R$ 250 bilhões em jogo: proposta da Marinha a Lula promete reerguer a indústria naval brasileira
Plano estratégico prevê expansão da esquadra, submarino nuclear e reforço da vigilância marítima para proteger riquezas da Amazônia Azul

Em um momento marcado por conflitos internacionais e mudanças no equilíbrio geopolítico, o Brasil começou a discutir com mais intensidade o fortalecimento de suas tecnologias militares, especialmente no ambiente marítimo.
A Marinha do Brasil apresentou ao presidente Luiz Inácio Lula da Silva um plano estratégico que pode mobilizar mais de R$ 250 bilhões em investimentos até 2040.
A proposta faz parte de um pacote mais amplo de planejamento das Forças Armadas entregue ao governo federal no início deste ano.
O objetivo é ampliar a presença naval do país, modernizar equipamentos e garantir proteção às águas jurisdicionais brasileiras, área conhecida como Amazônia Azul.
Entre as prioridades do projeto está a expansão da Esquadra com novas embarcações de combate. A Marinha pretende ampliar o Programa Fragatas Classe Tamandaré, que atualmente prevê quatro navios, para um total de oito unidades.
Cada fragata tem custo estimado em cerca de R$ 3 bilhões e foi projetada para atuar em cenários modernos de guerra naval, com capacidades de defesa aérea, combate a submarinos e enfrentamento de ameaças de superfície.

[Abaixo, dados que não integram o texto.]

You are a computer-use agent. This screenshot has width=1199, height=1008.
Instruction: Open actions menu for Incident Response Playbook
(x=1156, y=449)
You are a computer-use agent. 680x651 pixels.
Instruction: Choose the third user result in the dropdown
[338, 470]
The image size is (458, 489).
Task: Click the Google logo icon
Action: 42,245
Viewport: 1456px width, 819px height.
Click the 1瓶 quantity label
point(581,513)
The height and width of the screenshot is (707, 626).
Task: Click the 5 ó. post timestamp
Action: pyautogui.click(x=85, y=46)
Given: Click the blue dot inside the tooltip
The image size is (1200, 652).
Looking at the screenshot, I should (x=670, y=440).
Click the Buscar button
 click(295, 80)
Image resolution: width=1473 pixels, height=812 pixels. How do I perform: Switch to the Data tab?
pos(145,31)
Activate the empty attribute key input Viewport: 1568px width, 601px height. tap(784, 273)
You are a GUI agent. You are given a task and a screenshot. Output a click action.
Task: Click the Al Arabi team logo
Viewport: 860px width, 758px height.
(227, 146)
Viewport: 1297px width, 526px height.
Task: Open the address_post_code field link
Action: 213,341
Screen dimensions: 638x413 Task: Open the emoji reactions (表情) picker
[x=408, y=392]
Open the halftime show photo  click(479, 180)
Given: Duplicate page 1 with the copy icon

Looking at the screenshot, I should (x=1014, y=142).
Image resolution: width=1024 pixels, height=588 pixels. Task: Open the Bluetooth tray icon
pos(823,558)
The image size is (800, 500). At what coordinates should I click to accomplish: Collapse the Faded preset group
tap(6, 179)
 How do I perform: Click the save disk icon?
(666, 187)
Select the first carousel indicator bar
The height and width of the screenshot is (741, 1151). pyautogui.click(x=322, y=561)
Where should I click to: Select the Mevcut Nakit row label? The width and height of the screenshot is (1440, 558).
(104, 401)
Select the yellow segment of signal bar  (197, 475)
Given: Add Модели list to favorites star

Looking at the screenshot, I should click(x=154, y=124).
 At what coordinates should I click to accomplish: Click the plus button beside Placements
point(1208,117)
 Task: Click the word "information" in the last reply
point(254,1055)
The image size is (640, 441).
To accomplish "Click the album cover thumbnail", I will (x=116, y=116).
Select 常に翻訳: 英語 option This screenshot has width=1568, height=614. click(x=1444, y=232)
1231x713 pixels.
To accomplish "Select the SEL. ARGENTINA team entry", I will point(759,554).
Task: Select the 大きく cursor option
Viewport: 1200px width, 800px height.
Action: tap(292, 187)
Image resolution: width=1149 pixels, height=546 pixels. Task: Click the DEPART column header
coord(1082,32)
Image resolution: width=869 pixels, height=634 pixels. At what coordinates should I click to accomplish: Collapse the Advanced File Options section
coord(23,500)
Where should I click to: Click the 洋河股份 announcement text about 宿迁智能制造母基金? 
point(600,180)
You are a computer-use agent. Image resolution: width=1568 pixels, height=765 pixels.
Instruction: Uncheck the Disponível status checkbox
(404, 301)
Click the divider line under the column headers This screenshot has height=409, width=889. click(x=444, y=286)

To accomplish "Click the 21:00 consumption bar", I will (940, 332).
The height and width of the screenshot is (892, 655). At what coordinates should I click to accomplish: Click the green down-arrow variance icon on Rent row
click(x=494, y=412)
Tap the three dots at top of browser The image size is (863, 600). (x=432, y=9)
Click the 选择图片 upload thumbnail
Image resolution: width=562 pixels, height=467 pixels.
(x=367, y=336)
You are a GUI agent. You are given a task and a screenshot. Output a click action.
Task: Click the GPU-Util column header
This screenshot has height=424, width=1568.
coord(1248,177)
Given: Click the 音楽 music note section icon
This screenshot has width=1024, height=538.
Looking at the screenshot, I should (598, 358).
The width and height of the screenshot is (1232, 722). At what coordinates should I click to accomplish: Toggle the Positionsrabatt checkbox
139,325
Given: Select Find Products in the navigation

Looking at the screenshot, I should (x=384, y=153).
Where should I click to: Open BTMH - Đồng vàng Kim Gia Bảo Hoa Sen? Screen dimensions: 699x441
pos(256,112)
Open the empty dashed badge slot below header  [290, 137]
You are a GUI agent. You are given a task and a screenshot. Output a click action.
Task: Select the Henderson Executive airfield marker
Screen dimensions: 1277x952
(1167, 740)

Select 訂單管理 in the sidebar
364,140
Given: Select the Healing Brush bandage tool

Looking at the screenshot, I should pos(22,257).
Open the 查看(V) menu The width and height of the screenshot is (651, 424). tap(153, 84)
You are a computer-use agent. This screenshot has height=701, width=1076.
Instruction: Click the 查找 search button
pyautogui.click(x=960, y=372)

O plano também reforça a importância do submarino nuclear Álvaro Alberto, em construção no complexo naval de Itaguaí, no Rio de Janeiro.
Integrante do Programa de Desenvolvimento de Submarinos (Prosub), o equipamento é considerado estratégico por sua capacidade de permanecer por longos períodos submerso e operar de forma silenciosa, aumentando o poder de dissuasão do país. A expectativa é que a embarcação seja concluída por volta de 2033.
Outra frente importante envolve a ampliação da vigilância sobre a chamada Amazônia Azul, região marítima com cerca de 5,7 milhões de quilômetros quadrados sob responsabilidade brasileira.
O projeto prevê o fortalecimento do Sistema de Gerenciamento da Amazônia Azul (SisGAAz), com integração de sensores, drones, plataformas não tripuladas e novos sistemas de monitoramento.
O plano estratégico também inclui a aquisição de navios anfíbios e embarcações de patrulha oceânica destinadas a reforçar a fiscalização do litoral e a proteção de infraestruturas estratégicas no mar.